#' @title Trim specific primer sequences
#'
#' @description Demultiplex reads by identifying template specific primer sequences within windows of expected positions in the sequenced reads.
#' It is important to note that MID and template specific primer sequences will be trimmed from reads after the identification of primers,
#' but amplicon length is not predetermined.
#'
#' @details After demultiplexing reads by MID with \code{\link{demultiplexMID}} function, template specific primer sequences are identified
#' in both strands. First, forward strands are recognized by searching FW primer sequence in 5' end and the
#' reverse complement of RV primer sequence in 3' end. Then, reverse strands are recognized by searching RV
#' primer sequence in 5' end and FW primer sequence in 3' end, after obtaining the reverse complement of all reads
#' identified as reverse strands. So, both strands are obtained in a way that facilitates their intersection.
#'
#' @param splitfiles Vector including the paths of demultiplexed files by MID, with fna extension.

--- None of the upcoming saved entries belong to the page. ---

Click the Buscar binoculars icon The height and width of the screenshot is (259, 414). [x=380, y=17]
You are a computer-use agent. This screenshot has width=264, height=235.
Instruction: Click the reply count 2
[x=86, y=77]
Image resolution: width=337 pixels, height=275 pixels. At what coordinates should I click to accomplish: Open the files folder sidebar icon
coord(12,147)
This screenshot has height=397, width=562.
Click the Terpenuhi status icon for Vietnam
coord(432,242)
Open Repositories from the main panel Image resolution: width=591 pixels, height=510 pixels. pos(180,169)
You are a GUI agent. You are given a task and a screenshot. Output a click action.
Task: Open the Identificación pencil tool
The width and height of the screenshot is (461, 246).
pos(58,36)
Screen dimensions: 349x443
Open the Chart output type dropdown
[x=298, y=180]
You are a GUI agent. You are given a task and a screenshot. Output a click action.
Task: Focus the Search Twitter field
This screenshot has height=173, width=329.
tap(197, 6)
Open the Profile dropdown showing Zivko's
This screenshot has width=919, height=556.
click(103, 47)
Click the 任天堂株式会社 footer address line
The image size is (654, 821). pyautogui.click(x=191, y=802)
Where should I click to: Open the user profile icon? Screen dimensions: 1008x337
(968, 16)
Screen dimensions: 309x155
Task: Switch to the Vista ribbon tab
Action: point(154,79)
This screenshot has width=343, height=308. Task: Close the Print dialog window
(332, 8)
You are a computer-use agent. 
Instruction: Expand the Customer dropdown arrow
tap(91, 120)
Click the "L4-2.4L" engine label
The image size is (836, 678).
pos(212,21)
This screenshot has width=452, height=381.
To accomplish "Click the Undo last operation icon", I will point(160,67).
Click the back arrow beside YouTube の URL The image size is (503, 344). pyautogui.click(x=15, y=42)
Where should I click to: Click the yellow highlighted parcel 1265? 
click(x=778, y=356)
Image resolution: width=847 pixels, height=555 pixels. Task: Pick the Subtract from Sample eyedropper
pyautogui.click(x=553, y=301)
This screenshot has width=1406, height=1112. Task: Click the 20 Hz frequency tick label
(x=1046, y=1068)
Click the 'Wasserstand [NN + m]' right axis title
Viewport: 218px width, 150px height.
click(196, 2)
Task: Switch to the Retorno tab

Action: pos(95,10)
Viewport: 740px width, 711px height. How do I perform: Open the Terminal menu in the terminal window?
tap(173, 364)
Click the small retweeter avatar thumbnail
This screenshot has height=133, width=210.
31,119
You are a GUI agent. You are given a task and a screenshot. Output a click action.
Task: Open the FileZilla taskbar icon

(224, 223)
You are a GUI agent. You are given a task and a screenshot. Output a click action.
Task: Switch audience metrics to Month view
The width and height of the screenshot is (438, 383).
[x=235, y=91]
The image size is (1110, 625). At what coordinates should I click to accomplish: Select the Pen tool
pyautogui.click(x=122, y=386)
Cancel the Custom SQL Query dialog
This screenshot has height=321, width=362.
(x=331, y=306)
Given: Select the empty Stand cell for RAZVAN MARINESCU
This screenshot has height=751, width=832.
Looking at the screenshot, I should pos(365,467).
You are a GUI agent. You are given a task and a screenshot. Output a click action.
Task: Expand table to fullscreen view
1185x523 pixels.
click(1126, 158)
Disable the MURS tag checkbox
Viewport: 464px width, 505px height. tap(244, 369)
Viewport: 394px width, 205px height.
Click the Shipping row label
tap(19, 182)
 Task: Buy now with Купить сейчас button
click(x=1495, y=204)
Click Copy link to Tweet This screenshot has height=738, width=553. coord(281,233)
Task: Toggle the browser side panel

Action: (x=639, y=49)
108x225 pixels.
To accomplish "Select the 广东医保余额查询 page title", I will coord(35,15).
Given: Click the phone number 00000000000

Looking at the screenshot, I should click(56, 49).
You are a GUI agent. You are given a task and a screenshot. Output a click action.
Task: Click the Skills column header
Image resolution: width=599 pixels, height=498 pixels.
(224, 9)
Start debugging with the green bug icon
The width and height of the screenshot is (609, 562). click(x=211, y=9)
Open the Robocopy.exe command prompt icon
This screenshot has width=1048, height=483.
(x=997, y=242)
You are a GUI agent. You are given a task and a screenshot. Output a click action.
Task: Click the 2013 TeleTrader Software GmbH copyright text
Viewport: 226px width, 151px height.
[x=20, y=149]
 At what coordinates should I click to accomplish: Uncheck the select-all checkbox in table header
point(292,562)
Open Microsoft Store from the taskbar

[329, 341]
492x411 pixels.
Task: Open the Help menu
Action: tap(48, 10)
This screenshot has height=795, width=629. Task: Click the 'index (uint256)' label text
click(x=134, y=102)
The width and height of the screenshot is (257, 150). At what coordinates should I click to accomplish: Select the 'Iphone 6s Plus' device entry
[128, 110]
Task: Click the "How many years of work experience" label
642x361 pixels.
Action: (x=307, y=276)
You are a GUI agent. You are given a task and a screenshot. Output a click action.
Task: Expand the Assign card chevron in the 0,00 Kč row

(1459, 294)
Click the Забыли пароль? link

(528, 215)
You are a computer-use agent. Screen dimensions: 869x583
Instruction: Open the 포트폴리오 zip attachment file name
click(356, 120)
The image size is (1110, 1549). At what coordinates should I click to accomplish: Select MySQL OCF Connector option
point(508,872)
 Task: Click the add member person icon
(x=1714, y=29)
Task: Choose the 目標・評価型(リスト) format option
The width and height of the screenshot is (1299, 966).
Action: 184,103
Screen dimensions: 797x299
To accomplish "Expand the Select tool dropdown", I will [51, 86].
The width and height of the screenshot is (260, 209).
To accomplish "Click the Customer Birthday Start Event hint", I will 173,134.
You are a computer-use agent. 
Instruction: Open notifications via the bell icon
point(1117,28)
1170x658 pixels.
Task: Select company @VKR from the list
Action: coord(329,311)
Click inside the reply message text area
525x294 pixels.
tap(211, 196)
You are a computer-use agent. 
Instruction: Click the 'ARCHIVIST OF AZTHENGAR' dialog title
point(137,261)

#' @param samples Data frame with relevant information to identify the samples of the sequencing experiment, including
#' \code{Patient.ID, MID, Primer.ID, Region, RefSeq.ID}, and \code{Pool.Nm} columns.
#' @param primers Data frame with information about the template specific primers used in the experiment, including
#' \code{Ampl.Nm, Region, Primer.FW, Primer.RV, FW.pos, RV.pos, FW.tpos, RV.tpos, Aa.ipos},
#' and \code{Aa.lpos} columns.
#' @param prmm Number of mismatches allowed between the primers and read sequences.
#' @param min.len Minimum length desired for haplotypes. Any sequence below this length will be discarted.
#' @param target.st,target.end Initial and end positions between which template specific primer sequences will be searched.
#'
#' @return A list containing the following:
#' \item{fileTable}{A table with relevant data of each FASTA file generated in execution,
#' including their associated strand, mean read length, total reads and total haplotypes obtained.}
#' \item{poolTable}{A table with the number of total trimmed reads and the yield of the process by pool.}
#'
#' After execution, a FASTA file for each combination of strand, MID and pool will be saved in a newly
#' created trim folder.
#' Additionaly, some report files will be generated in a reports folder:
#' \enumerate{
#' \item{\code{AmpliconLengthsRprt.txt}: Includes the amplicon lengths of both strands
#' for each sample (with their corresponding MID identifier).}
#' \item{\code{AmpliconLengthsPlot.pdf}: Includes a barplot for each sample representing the amplicon
#' lengths of both strands.}
#' \item{\code{SplitByPrimersOnFlash.txt}: Includes a table of reads identified by primer, total reads identified by patient
#' and the yield by pool.}
#' \item{\code{SplitByPrimersOnFlash.pdf,SplitByPrimersOnFlash-hz.pdf}: Includes some plots representing primer matches
#' by patient (in nº of reads) and the coverage of forward/reverse matches by pool.}
#' \item{\code{SplittedReadsFileTable.txt}: A file containing the same information as \code{fileTable}.}}
#'
#' @import ShortRead
#' @import Biostrings
#' @import QSutils
#' @importFrom RColorBrewer brewer.pal
#' @export
#' @seealso \code{\link{demultiplexMID}}, \code{\link{primermatch}}
#' @examples
#' # Set parameters
#' prmm <- 3
#' min.len <- 180
#' # The expected window for template specific primer sequences will depend on the presence of
#' # adapters, MID sequences and/or M13 primer.
#' target.st <- 1
#' target.end <- 100
#' splitDir <- "./splits"
#' # Save the file names with complete path
#' splitfiles <- list.files(splitDir,recursive=TRUE,full.names=TRUE,include.dirs=TRUE)
#' # Get data
#' samples <- read.table("./data/samples.csv", sep="\t", header=T,
#' colClasses="character",stringsAsFactors=F)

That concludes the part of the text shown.